• **Selected excerpt**
Studio album by Steve Lukather
- Released: January 21, 2013
- Recorded: December 06, 2011 – September 2012
- Studios: Steakhouse Studios, North Hollywood and The Treehouse, North Hollywood
- Genres: Hard rock, pop rock, AOR/melodic rock, neo-prog, progressive metal
- Length: 45:55
- Label: Mascot Records
- Producers: Steve Lukather; C. J. Vanston;

Steve Lukather chronology
| All's Well That Ends Well (2010) | Transition (2013) | I Found the Sun Again (2021) |

Singles from Transition
- "Right The Wrong" Released: 2012;

= Transition (Steve Lukather album) =

Transition is the seventh studio album by Steve Lukather, released on vinyl and as a jewel case CD on January 21, 2013, by Mascot Records. In Europe a limited edition Digibook was also released, containing a booklet with studio pictures and liner notes from Lukather and producer C. J. Vanston.

• **Tasks for this exercise**
1) Repeat the Transition album text from "Steve Lukather chronology" up to and including "C. J. Vanston.".
2) In the Transition album text, at which two studios was the album recorded?
3) Please write the next part of the Transition album text, starting after its final sentence.
The rows that follow have no connection to the Transition album text.

• **Information shown**

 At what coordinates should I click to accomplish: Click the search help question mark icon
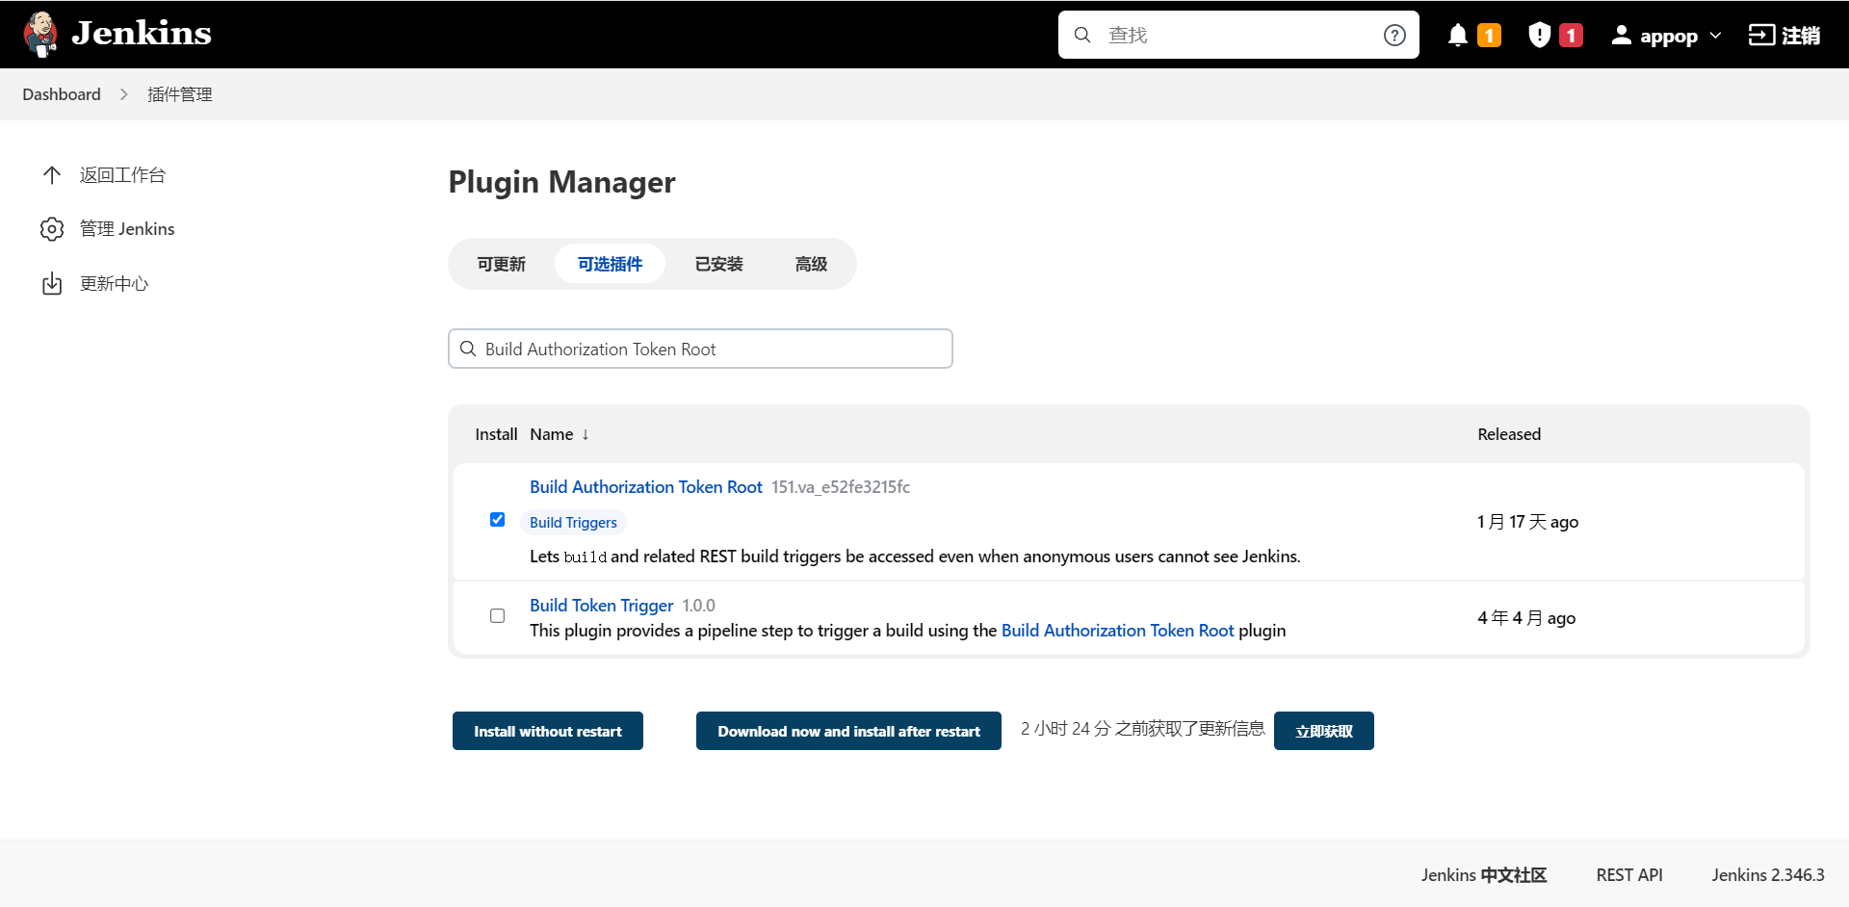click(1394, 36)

---

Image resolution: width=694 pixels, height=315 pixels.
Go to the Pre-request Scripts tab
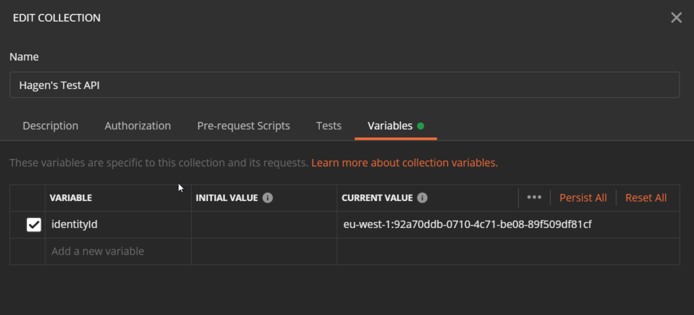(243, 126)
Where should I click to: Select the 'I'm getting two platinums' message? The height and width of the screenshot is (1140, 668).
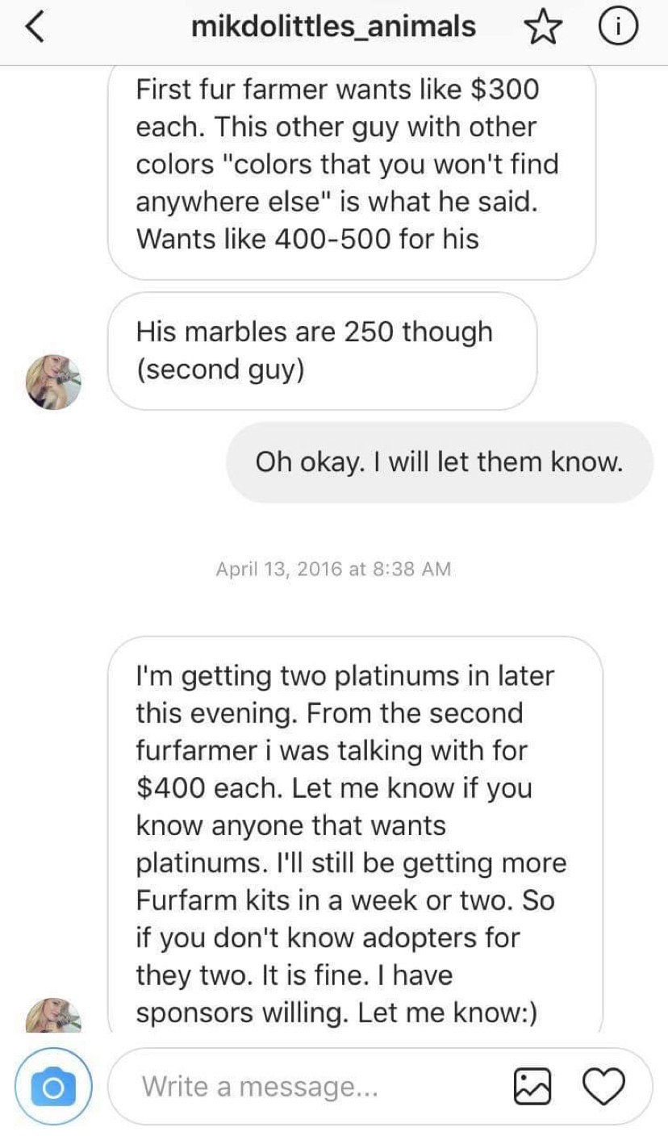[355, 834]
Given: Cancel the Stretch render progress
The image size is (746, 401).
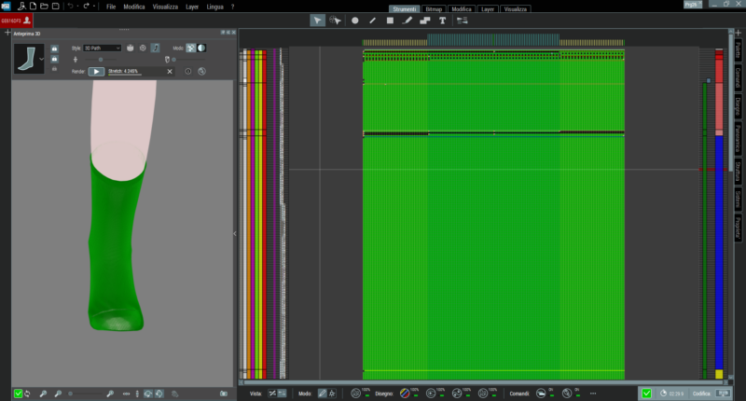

• **Answers provided**
1)
Steve Lukather chronology
| All's Well That Ends Well (2010) | Transition (2013) | I Found the Sun Again (2021) |

Singles from Transition
- "Right The Wrong" Released: 2012;

= Transition (Steve Lukather album) =

Transition is the seventh studio album by Steve Lukather, released on vinyl and as a jewel case CD on January 21, 2013, by Mascot Records. In Europe a limited edition Digibook was also released, containing a booklet with studio pictures and liner notes from Lukather and producer C. J. Vanston.

2) Steakhouse Studios and The Treehouse, both in North Hollywood.

3)
==Track listing==
1. "Judgement Day" (Steve Lukather, C. J. Vanston) – 7:17
2. "Creep Motel" (S. Lukather, Vanston, Fee Waybill) – 5:46
3. "Once Again" (S. Lukather, Vanston) – 4:57
4. "Right the Wrong" (S. Lukather, Vanston, Trev Lukather) – 6:20
5. "Transition" (S. Lukather, Vanston, Steve Weingart) – 5:32
6. "Last Man Standing" (S. Lukather, Randy Goodrum) – 5:21
7. "Do I Stand Alone" (S. Lukather, Vanston) – 4:10
8. "Rest of the World" (Jack Raines, Vanston) – 4:01
9. "Smile" (Charlie Chaplin, arr. by S. Lukather, Weingart, Vanston) (Instrumental) – 2:30

== Personnel ==

- Steve Lukather – all guitars, lead vocals (1–4, 6–8), lead guitar (5), backing vocals (5–7), arrangements
- C. J. Vanston – keyboards, backing vocals (1–7), arrangements
- Steve Weingart – keyboards (5, 9), keyboard solo (5), arrangements (9)
- Trevor Lukather – muted guitar (4)
- Leland Sklar – bass (1, 2), bass solo (1)
- Renee Jones – bass (3), backing vocals (8)
- John Pierce – bass (4, 6, 7)
- Tal Wilkenfeld – bass (5)
- Nathan East – bass (8)
- Toss Panos – drums (1, 3)
- Gregg Bissonette – drums (2, 5)
- Chad Smith – drums (4)
- Eric Valentine – drums (6–8)
- Lenny Castro – percussion (2, 3, 6, 8)
- Phil Collen – backing vocals (1)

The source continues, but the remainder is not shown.